Eine ähnliche Forderung hatte vor vier Jahren SVP-Präsident Albert Rösti gestellt. In seiner Motion namens "Gleich lange Spiesse für die inländische Nahrungsmittelproduktion und für Nahrungsmittelimporte" verlangte Rösti unter anderem, dass eingeführte tierische Produkte mit dem Vermerk "Aus in der Schweiz verbotener Produktionsmethode stammend" gelabelt werden sollen, sofern sie nicht den hiesigen Tierschutz-Anforderungen genügten.

Bauern sind sich uneinig

Diese Altlast hat ihm diese Woche die "NZZ" vorgerechnet. Interessant ist der Sachverhalt deshalb, weil Rösti Mitglied des Gegenkomitees ist, dem bürgerliche Politikerinnen und Politiker aller Parteien angehören. Nicht dabei sind unter anderem SBV-Direktor Jacques Bourgeois, Präsident Markus Ritter oder Vorstandsmitglied Markus Hausammann. Der SBV hatte im April Stimmfreigabe zu den beiden Initiativen beschlossen. Andere Bauernpolitiker wie Andreas Aebi oder Alice Glauser sind aber dabei im Komitee, während der Bäuerinnen- und Landfrauenverband die Ja-Parole beschlossen hat.

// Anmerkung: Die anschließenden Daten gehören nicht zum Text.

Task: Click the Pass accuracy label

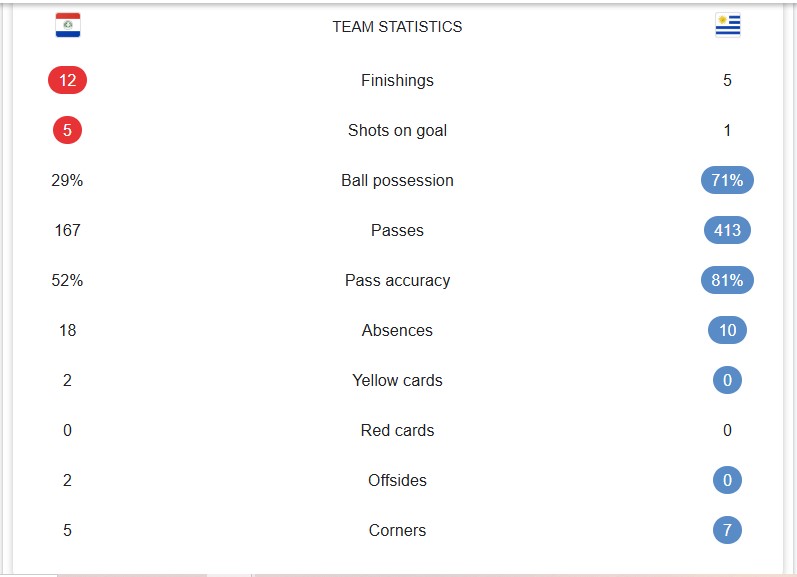Action: pyautogui.click(x=397, y=281)
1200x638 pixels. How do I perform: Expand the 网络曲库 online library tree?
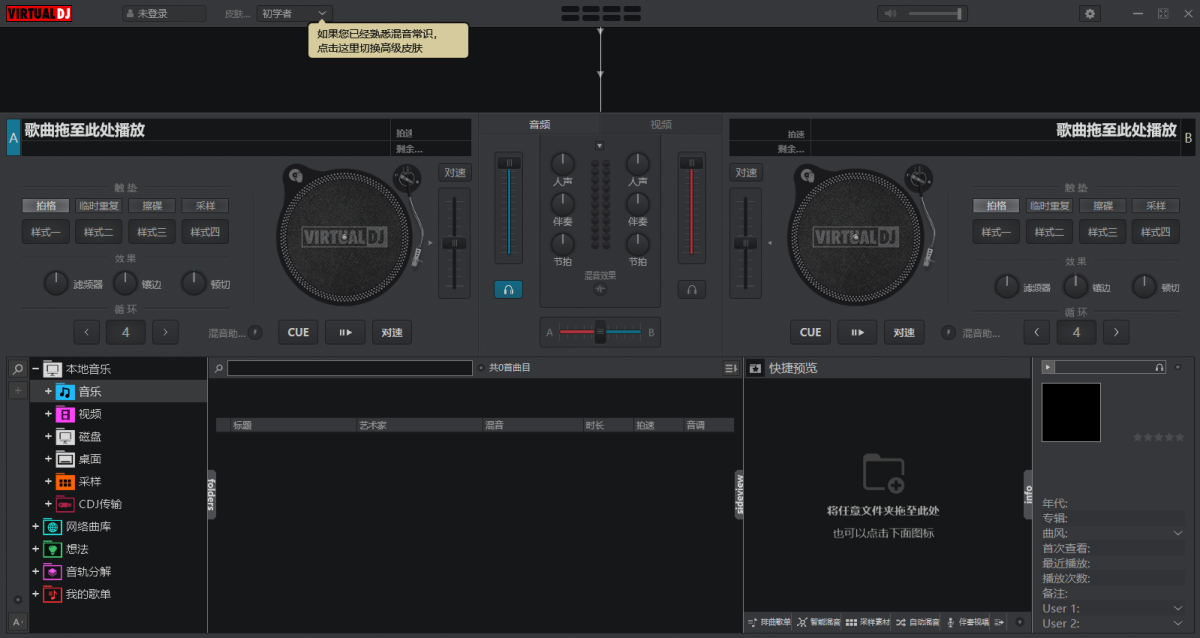click(x=34, y=526)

Rösti begründet seine Haltung unter anderem mit dem unterschiedlichen Inhalt von Initiative und seinem Vorstoss. Erstere gehe deutlich weiter und hätte zudem verschärfte Umweltvorschriften für Schweizer Bauern zur Folge. Er beeilte sich auch, auf der Website des Nein-Komitees in die Tasten zu greifen, um in einem Blogbeitrag die Zweifel an seiner Haltung zu zerstreuen.

Interessanterweise ist seine Motion 2016 von einer Mitte-Links-Mehrheit abgelehnt worden. Daran zeigt sich, dass das Schicksal einer politischen Forderung nach wie vor primär vom Absender abhängt. Oder anders gesagt: "So schliesst sich der Kreis: Was links gut findet, findet rechts per se schlecht – und umgekehrt", so der "Blick" in seinem Bericht über Rösti und Fair-Food-Initiative.

akr

Dieser Artikel wurde nach der Publikation im dritten Abschnitt angepasst. Die Initianten betonen, dass die Initiative für Importe nicht die gleichen Standards will, wie für die Inlandproduktion.